Для Б. Ахмадулиной же всякое стихотворение обретает бытие лишь на выходе из немоты: «ждет насыщенья звуком немота» [Ахмадулина, 2014, а 55], «я из безмолвья вызволяю слово» («Воскресный день» [Ахмадулина, 2014, с. 56]). Немота / безмолвье в координатах лирики Б. Ахмадулиной - аналог потусторонности; поэтому закономерно, что «речь так спешит в молчанье не погибнуть, / свершить звукорожденье и затем / забыть меня навеки и покинуть» («Воскресный день» [Ахмадулина, 2014, с. 56]). Как справедливо отмечает Н. А. Фатеева (иллюстрируя тезис как раз примером из стихотворения Б. Ахмадулиной), «процесс написания стиха по своей сути оказывается перформативным» [Цветаева, 1994, а 7] - и неизбежно сопряжен с репрезентацией того артикуляционного усилия, которым создается художественное высказывание. Метапоэтическая сосредоточенность стиха на собственном «рождении» и, как следствие, сближение поэзии с филологией - магистральная линия развития поэзии в XX веке (на эту черту как на одну из важнейших тенденций развития лирики ХХ века специально указывает в своей монографии Л. Зубова [Зубова, 2000]), и творчество Б. Ахмадулиной не является исключением.
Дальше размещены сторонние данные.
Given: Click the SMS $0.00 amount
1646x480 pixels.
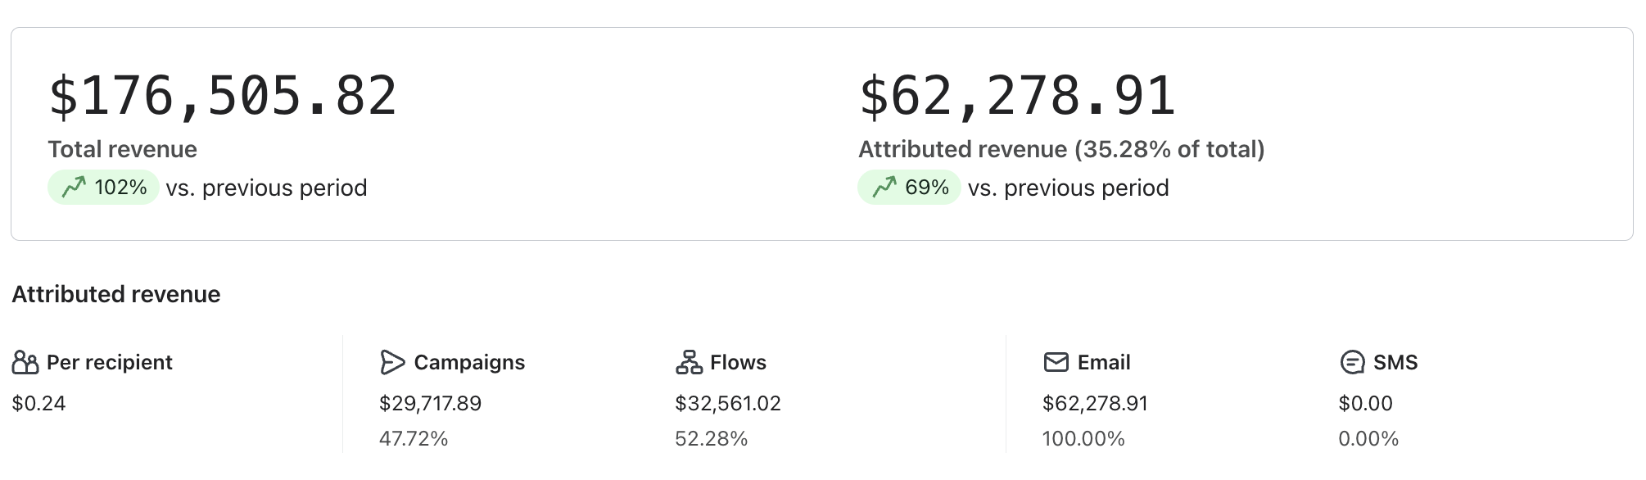Looking at the screenshot, I should click(x=1365, y=403).
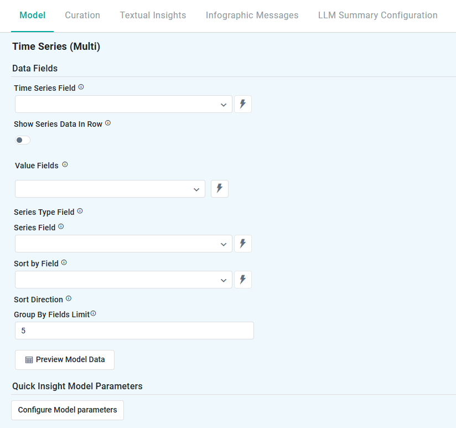Click info icon next to Sort Direction

(69, 299)
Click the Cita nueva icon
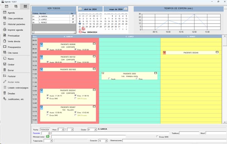 point(5,53)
Однако мир Б. Ахмадулиной наполнен, конечно, не только звуками речи. Среди акустических объектов лирики - звуки окружающей среды и слышимый пласт культуры (музыка, пение, грампластинки). По верному замечанию И. Захариевой, «отношение к слову, как к звучащей субстанции, предопределяет метафорический пласт языка музыки как устойчивой системы аналогий в лирике Ахмадулиной» [Захариева, 2010, с. 8]. Остановимся на структуре акустического мира поэта более подробно.
Акустический фон лирического сюжета в стихотворениях Б. Ахмадулиной чаще всего представлен звуками природы: «вот звук дождя, как будто звук домбры» ([Ахмадулина, 2014, с. 15]), «капель-крикунья, потакая марту, / навзрыд вещает» («Милость пространства. 10 марта» [Ахмаду-лина, 2014, с. 213]), «вещая, капель бубнила, предсказаньем муча» («Рассвет» [Ахмадулина, 2014, с. 217]), «священный шум несуетной возни: / томленье свадеб, добыванье пищи» (о птицах в весеннем лесу; «Утро после луны» [Ахмадулина, 2014, с. 223]), «о вечности радел петух в селе» («Описание ночи» [Ахмадулина, 2014, с. 109]).
Показательно, что звучащий природный мир представлен либо через сравнение с музыкой, либо через метафору, связывающую его с человеческой речью, а в предельном проявлении - с «вещей», «священной», «вечной» речью. Способом ввести звуки окружающего мира в текст стихотворения часто является аллитерация: дождь сопоставлен с домброй, капель названа крикуньей, «священный шум» сразу же «записан» повтором шипящих.
Звуки быта существенно более редки, но зато строго мотивированы и, как правило, перерастают прямое предметное значение, обзаводясь метафорическими и символическими коннотациями. Приведем два примера. Стихотворение «Путешествие» начинается аллюзией на пушкинскую «Телегу жизни» («Воз житья я на кручу везу» [Ахма-дулина, 2014, с. 179]) и продолжается описанием засыпающего в ночной тьме путника: «Часы возвещают отбой. / Свой снотворный привет посылает страдальцу аптека. / А звезда, воссияв, причиняет лишь совесть и боль» [Ахмадулина, 2014, с. 179]. Отчетливо виден переход от «житейского» счета времени к «космическому», где мерилом его становится не тиканье часов, а движение звезд и планет. Отсюда и бой часов - не звук, но весть, указание на перемещение из яви в сон и из бытового времени в бытийное.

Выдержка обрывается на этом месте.